### Stored data
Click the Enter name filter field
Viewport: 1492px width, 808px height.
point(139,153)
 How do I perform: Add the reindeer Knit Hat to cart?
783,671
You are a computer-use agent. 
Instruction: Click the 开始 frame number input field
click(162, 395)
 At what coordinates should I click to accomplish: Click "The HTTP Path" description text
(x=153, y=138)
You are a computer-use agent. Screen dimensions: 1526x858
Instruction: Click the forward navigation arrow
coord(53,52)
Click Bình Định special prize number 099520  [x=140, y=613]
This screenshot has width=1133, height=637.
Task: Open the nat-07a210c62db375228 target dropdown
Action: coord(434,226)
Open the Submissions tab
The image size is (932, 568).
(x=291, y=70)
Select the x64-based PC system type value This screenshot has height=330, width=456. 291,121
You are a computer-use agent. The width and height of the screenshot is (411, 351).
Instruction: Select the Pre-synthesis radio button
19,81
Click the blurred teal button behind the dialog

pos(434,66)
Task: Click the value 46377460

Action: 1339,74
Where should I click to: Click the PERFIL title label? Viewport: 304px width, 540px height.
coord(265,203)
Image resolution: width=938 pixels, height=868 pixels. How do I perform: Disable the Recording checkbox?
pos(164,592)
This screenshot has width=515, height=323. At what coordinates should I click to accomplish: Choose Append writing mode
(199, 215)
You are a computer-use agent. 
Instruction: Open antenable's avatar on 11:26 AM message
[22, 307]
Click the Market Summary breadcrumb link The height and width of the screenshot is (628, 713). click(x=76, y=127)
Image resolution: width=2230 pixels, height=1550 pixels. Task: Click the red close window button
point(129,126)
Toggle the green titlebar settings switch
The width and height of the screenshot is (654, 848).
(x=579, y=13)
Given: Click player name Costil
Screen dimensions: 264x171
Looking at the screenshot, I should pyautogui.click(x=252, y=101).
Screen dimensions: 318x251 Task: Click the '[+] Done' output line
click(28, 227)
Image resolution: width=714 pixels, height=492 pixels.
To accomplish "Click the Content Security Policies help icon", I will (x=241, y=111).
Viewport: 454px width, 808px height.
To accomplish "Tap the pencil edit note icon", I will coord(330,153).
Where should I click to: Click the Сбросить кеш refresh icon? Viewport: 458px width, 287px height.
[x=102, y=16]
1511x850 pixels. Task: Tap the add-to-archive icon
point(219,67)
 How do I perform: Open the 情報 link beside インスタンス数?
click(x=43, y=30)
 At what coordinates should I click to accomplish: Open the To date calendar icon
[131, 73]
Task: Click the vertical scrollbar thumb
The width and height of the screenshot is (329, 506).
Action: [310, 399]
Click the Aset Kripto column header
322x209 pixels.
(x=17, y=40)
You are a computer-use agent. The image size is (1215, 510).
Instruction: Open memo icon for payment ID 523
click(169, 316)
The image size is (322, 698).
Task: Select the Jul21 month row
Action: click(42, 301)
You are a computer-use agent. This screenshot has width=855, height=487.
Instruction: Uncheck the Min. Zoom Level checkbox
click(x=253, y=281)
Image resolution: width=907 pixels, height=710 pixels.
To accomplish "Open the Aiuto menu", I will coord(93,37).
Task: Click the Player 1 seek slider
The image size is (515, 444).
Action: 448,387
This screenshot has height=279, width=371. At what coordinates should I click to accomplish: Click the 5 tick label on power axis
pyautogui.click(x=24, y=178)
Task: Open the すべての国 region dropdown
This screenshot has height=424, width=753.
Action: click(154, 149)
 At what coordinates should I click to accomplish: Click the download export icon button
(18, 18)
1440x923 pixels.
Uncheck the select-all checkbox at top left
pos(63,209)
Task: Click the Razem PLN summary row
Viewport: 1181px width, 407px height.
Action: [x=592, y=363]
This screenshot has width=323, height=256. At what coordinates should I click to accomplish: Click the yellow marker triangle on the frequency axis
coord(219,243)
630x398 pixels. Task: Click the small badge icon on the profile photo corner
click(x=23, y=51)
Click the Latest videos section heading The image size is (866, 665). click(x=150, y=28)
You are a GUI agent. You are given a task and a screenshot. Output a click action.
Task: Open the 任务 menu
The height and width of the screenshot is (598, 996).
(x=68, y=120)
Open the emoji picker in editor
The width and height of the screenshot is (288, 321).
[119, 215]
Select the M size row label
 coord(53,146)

### Goal
Render every line of the rows above as a JSON list of strings, one string per line, leaving out blank lines.

### Written answer
[
  "Click the Enter name filter field",
  "Viewport: 1492px width, 808px height.",
  "point(139,153)",
  " How do I perform: Add the reindeer Knit Hat to cart?",
  "783,671",
  "You are a computer-use agent. ",
  "Instruction: Click the 开始 frame number input field",
  "click(162, 395)",
  " At what coordinates should I click to accomplish: Click \"The HTTP Path\" description text",
  "(x=153, y=138)",
  "You are a computer-use agent. Screen dimensions: 1526x858",
  "Instruction: Click the forward navigation arrow",
  "coord(53,52)",
  "Click Bình Định special prize number 099520  [x=140, y=613]",
  "This screenshot has width=1133, height=637.",
  "Task: Open the nat-07a210c62db375228 target dropdown",
  "Action: coord(434,226)",
  "Open the Submissions tab",
  "The image size is (932, 568).",
  "(x=291, y=70)",
  "Select the x64-based PC system type value This screenshot has height=330, width=456. 291,121",
  "You are a computer-use agent. The width and height of the screenshot is (411, 351).",
  "Instruction: Select the Pre-synthesis radio button",
  "19,81",
  "Click the blurred teal button behind the dialog",
  "pos(434,66)",
  "Task: Click the value 46377460",
  "Action: 1339,74",
  "Where should I click to: Click the PERFIL title label? Viewport: 304px width, 540px height.",
  "coord(265,203)",
  "Image resolution: width=938 pixels, height=868 pixels. How do I perform: Disable the Recording checkbox?",
  "pos(164,592)",
  "This screenshot has width=515, height=323. At what coordinates should I click to accomplish: Choose Append writing mode",
  "(199, 215)",
  "You are a computer-use agent. ",
  "Instruction: Open antenable's avatar on 11:26 AM message",
  "[22, 307]",
  "Click the Market Summary breadcrumb link The height and width of the screenshot is (628, 713). click(x=76, y=127)",
  "Image resolution: width=2230 pixels, height=1550 pixels. Task: Click the red close window button",
  "point(129,126)",
  "Toggle the green titlebar settings switch",
  "The width and height of the screenshot is (654, 848).",
  "(x=579, y=13)",
  "Given: Click player name Costil",
  "Screen dimensions: 264x171",
  "Looking at the screenshot, I should pyautogui.click(x=252, y=101).",
  "Screen dimensions: 318x251 Task: Click the '[+] Done' output line",
  "click(28, 227)",
  "Image resolution: width=714 pixels, height=492 pixels.",
  "To accomplish \"Click the Content Security Policies help icon\", I will (x=241, y=111).",
  "Viewport: 454px width, 808px height.",
  "To accomplish \"Tap the pencil edit note icon\", I will coord(330,153).",
  "Where should I click to: Click the Сбросить кеш refresh icon? Viewport: 458px width, 287px height.",
  "[x=102, y=16]",
  "1511x850 pixels. Task: Tap the add-to-archive icon",
  "point(219,67)",
  " How do I perform: Open the 情報 link beside インスタンス数?",
  "click(x=43, y=30)",
  " At what coordinates should I click to accomplish: Open the To date calendar icon",
  "[131, 73]",
  "Task: Click the vertical scrollbar thumb",
  "The width and height of the screenshot is (329, 506).",
  "Action: [310, 399]",
  "Click the Aset Kripto column header",
  "322x209 pixels.",
  "(x=17, y=40)",
  "You are a computer-use agent. The image size is (1215, 510).",
  "Instruction: Open memo icon for payment ID 523",
  "click(169, 316)",
  "The image size is (322, 698).",
  "Task: Select the Jul21 month row",
  "Action: click(42, 301)",
  "You are a computer-use agent. This screenshot has width=855, height=487.",
  "Instruction: Uncheck the Min. Zoom Level checkbox",
  "click(x=253, y=281)",
  "Image resolution: width=907 pixels, height=710 pixels.",
  "To accomplish \"Open the Aiuto menu\", I will coord(93,37).",
  "Task: Click the Player 1 seek slider",
  "The image size is (515, 444).",
  "Action: 448,387",
  "This screenshot has height=279, width=371. At what coordinates should I click to accomplish: Click the 5 tick label on power axis",
  "pyautogui.click(x=24, y=178)",
  "Task: Open the すべての国 region dropdown",
  "This screenshot has height=424, width=753.",
  "Action: click(154, 149)",
  " At what coordinates should I click to accomplish: Click the download export icon button",
  "(18, 18)",
  "1440x923 pixels.",
  "Uncheck the select-all checkbox at top left",
  "pos(63,209)",
  "Task: Click the Razem PLN summary row",
  "Viewport: 1181px width, 407px height.",
  "Action: [x=592, y=363]",
  "This screenshot has width=323, height=256. At what coordinates should I click to accomplish: Click the yellow marker triangle on the frequency axis",
  "coord(219,243)",
  "630x398 pixels. Task: Click the small badge icon on the profile photo corner",
  "click(x=23, y=51)",
  "Click the Latest videos section heading The image size is (866, 665). click(x=150, y=28)",
  "You are a GUI agent. You are given a task and a screenshot. Output a click action.",
  "Task: Open the 任务 menu",
  "The height and width of the screenshot is (598, 996).",
  "(x=68, y=120)",
  "Open the emoji picker in editor",
  "The width and height of the screenshot is (288, 321).",
  "[119, 215]",
  "Select the M size row label",
  " coord(53,146)"
]